Esmond Pitt wrote: Don't want to start a buffer size war, but these have always seemed too small to me. I'd recommend upping both InputStream and OutputStream buffer sizes to at least 4k, as this is the cluster size on most disks these days, and also a common VM page size. Okay. Reading and writing in smaller quantities than these is definitely suboptimal. This is not obvious to me. Can you provide Lucene benchmarks which show this? Modern filesystems have extensive caches, perform read-ahead and delay writes. Thus file-based system calls do not have a close correspondence to physical operations. To my thinking, the primary role of file buffering in Lucene is to minimize the overhead of the system call itself, not to minimize physical i/o operations. Once the overhead of the system call is made insignificant, larger buffers offer little measurable improvement. Also, we cannot increase the size of these blindly. Buffers are the largest source of per-query memory allocation in Lucene, with one (or two for phrases and spans) allocated for every query term. Folks whose applications perform wildcard queries have encountered out-of-memory exceptions with the current buffer size.
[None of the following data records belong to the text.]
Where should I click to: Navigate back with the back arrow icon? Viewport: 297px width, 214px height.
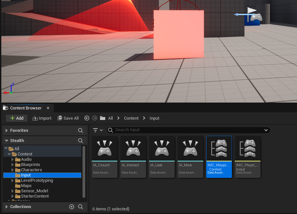(x=87, y=118)
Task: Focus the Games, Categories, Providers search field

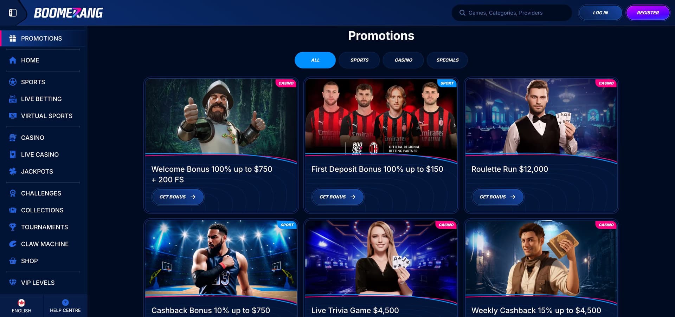Action: click(512, 13)
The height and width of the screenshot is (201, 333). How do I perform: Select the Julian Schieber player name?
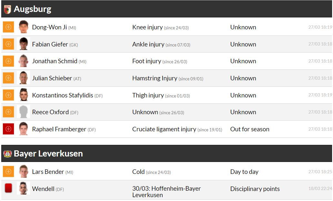tap(52, 78)
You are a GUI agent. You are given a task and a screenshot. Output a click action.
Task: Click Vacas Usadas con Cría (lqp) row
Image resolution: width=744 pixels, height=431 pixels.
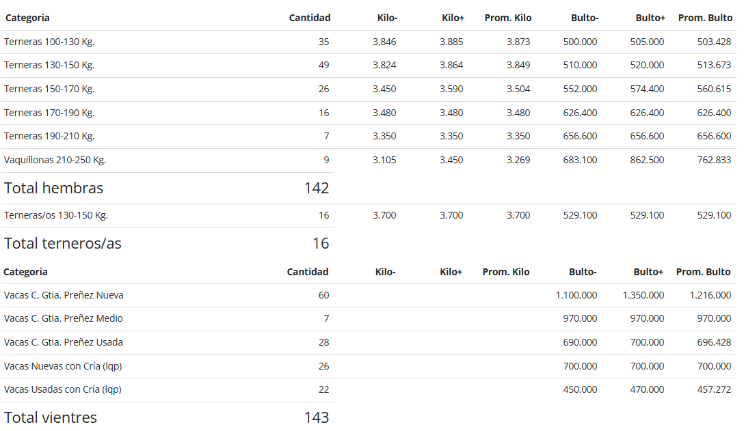[368, 390]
Possibly one could implement a term wildcard mechanism which does not require a buffer per term, or perhaps one could allocate small buffers for infrequent terms (the vast majority). If such changes were made then it might be feasable to bump up the buffer size somewhat. But, back to my first point, one must first show that larger buffers offer significant performance improvements. Doug - To unsubscribe, e-mail: [EMAIL PROTECTED] For additional commands, e-mail: [EMAIL PROTECTED]
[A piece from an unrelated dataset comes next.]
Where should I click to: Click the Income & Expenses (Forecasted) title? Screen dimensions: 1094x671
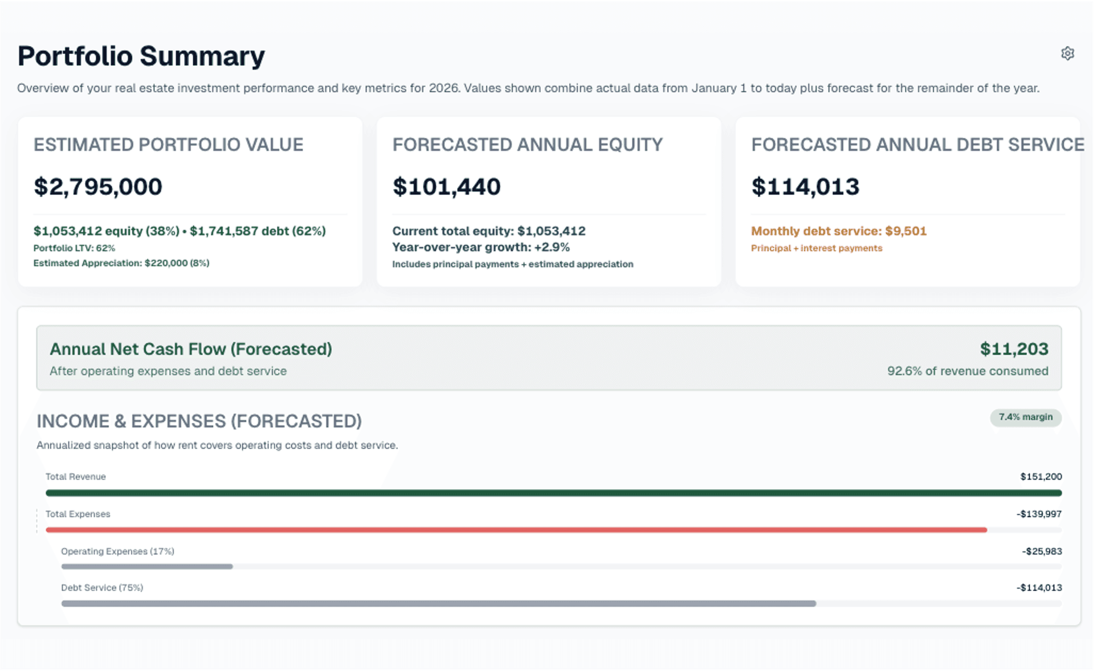199,421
Re: Lucene optimization with one large index and numerous small indexes.
Kevin A. Burton wrote: We're using lucene with one large target index which right now is 5G. Every night we take sub-indexes which are about 500M and merging them into this main index. This merge (done via IndexWriter.addIndexes(Directory[]) is taking way too much time. Looking at the stats for the box we're essentially blocked on reads. The disk is blocked on read IO and CPU is at 5%. If I'm right I think this could be minimized by continually picking the two smaller indexes, merging them, then picking the next two smallest, merging them, and then keep doing this until we're down to one index. Does this sound about right? I don't think this will make things much faster. You'll do somewhat fewer seeks, but you'll have to make log(N) passes over all of the data, about three or four in your case. Merging ten indexes in a single pass should be fastest, as all of the data is only processed once, but the read-ahead on each file needs to be sufficient so that i/o is not dominated by seeks. Can you use iostat or somesuch to find how many seeks/second you're seeing on the device? Also, what's the average transfer rate? Is it anywhere near the disk's capacity? Finally, if possible, write the merged index to a different drive. Reading the inputs from different drives may help as well. One way to force larger read-aheads might be to pump up Lucene's input buffer size. As an experiment, try increasing InputStream.BUFFER_SIZE to 1024*1024 or larger. You'll want to do this just for the merge process and not for searching and indexing. That should help you spend more time doing transfers with less wasted on seeks. If that helps, then perhaps we ought to make this settable via system property or somesuch. Cheers, Doug - To unsubscribe, e-mail: [EMAIL PROTECTED] For additional commands, e-mail: [EMAIL PROTECTED]
Re: Lucene optimization with one large index and numerous small indexes.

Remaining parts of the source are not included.